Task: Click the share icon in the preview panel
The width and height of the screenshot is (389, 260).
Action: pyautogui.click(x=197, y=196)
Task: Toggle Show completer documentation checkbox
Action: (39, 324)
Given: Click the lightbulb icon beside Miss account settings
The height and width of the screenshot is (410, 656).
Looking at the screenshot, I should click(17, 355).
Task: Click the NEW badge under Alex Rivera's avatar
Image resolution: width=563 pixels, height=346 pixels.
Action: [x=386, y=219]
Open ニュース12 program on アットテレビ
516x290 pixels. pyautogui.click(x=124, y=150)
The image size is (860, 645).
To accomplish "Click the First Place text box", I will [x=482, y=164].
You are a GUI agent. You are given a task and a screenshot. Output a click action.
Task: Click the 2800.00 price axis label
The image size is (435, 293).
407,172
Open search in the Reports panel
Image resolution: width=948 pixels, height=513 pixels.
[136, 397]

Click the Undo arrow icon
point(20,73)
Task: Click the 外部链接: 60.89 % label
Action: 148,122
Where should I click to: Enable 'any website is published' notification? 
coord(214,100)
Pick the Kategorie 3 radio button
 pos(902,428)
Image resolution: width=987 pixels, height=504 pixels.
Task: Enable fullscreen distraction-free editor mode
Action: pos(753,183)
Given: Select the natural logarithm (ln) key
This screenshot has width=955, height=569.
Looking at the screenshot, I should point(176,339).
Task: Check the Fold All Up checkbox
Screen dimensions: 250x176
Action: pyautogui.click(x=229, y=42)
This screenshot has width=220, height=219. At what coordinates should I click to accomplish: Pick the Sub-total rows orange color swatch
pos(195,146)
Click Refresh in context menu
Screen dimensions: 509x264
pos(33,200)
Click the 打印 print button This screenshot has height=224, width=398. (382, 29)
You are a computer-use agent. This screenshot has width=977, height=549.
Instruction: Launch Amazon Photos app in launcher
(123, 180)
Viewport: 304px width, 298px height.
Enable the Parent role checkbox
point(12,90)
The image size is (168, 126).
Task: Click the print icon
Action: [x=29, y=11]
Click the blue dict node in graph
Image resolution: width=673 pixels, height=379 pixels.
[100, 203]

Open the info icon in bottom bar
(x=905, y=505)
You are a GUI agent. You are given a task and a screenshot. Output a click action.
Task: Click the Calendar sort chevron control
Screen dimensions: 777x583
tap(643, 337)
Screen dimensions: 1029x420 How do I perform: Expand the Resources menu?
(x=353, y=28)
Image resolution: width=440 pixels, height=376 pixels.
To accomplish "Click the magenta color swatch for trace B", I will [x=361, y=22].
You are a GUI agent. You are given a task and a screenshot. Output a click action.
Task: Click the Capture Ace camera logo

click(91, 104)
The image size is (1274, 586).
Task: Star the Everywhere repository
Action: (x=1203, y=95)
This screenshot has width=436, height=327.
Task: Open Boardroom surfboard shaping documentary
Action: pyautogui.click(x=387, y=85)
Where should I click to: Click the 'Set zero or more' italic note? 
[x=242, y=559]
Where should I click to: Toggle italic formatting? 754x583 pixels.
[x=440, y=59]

----------

Exercise
The listing is to be retyped in full, exactly as shown.

Expected answer
Task: Click the share icon in the preview panel
The width and height of the screenshot is (389, 260).
Action: pyautogui.click(x=197, y=196)
Task: Toggle Show completer documentation checkbox
Action: (39, 324)
Given: Click the lightbulb icon beside Miss account settings
The height and width of the screenshot is (410, 656).
Looking at the screenshot, I should click(17, 355).
Task: Click the NEW badge under Alex Rivera's avatar
Image resolution: width=563 pixels, height=346 pixels.
Action: [x=386, y=219]
Open ニュース12 program on アットテレビ
516x290 pixels. pyautogui.click(x=124, y=150)
The image size is (860, 645).
To accomplish "Click the First Place text box", I will [x=482, y=164].
You are a GUI agent. You are given a task and a screenshot. Output a click action.
Task: Click the 2800.00 price axis label
The image size is (435, 293).
407,172
Open search in the Reports panel
Image resolution: width=948 pixels, height=513 pixels.
[136, 397]

Click the Undo arrow icon
point(20,73)
Task: Click the 外部链接: 60.89 % label
Action: 148,122
Where should I click to: Enable 'any website is published' notification? 
coord(214,100)
Pick the Kategorie 3 radio button
 pos(902,428)
Image resolution: width=987 pixels, height=504 pixels.
Task: Enable fullscreen distraction-free editor mode
Action: pos(753,183)
Given: Select the natural logarithm (ln) key
This screenshot has width=955, height=569.
Looking at the screenshot, I should point(176,339).
Task: Check the Fold All Up checkbox
Screen dimensions: 250x176
Action: pyautogui.click(x=229, y=42)
This screenshot has width=220, height=219. At what coordinates should I click to accomplish: Pick the Sub-total rows orange color swatch
pos(195,146)
Click Refresh in context menu
Screen dimensions: 509x264
pos(33,200)
Click the 打印 print button This screenshot has height=224, width=398. (382, 29)
You are a computer-use agent. This screenshot has width=977, height=549.
Instruction: Launch Amazon Photos app in launcher
(123, 180)
Viewport: 304px width, 298px height.
Enable the Parent role checkbox
point(12,90)
The image size is (168, 126).
Task: Click the print icon
Action: [x=29, y=11]
Click the blue dict node in graph
Image resolution: width=673 pixels, height=379 pixels.
[100, 203]

Open the info icon in bottom bar
(x=905, y=505)
You are a GUI agent. You are given a task and a screenshot. Output a click action.
Task: Click the Calendar sort chevron control
Screen dimensions: 777x583
tap(643, 337)
Screen dimensions: 1029x420 How do I perform: Expand the Resources menu?
(x=353, y=28)
Image resolution: width=440 pixels, height=376 pixels.
To accomplish "Click the magenta color swatch for trace B", I will [x=361, y=22].
You are a GUI agent. You are given a task and a screenshot. Output a click action.
Task: Click the Capture Ace camera logo

click(91, 104)
The image size is (1274, 586).
Task: Star the Everywhere repository
Action: (x=1203, y=95)
This screenshot has width=436, height=327.
Task: Open Boardroom surfboard shaping documentary
Action: pyautogui.click(x=387, y=85)
Where should I click to: Click the 'Set zero or more' italic note? 
[x=242, y=559]
Where should I click to: Toggle italic formatting? 754x583 pixels.
[x=440, y=59]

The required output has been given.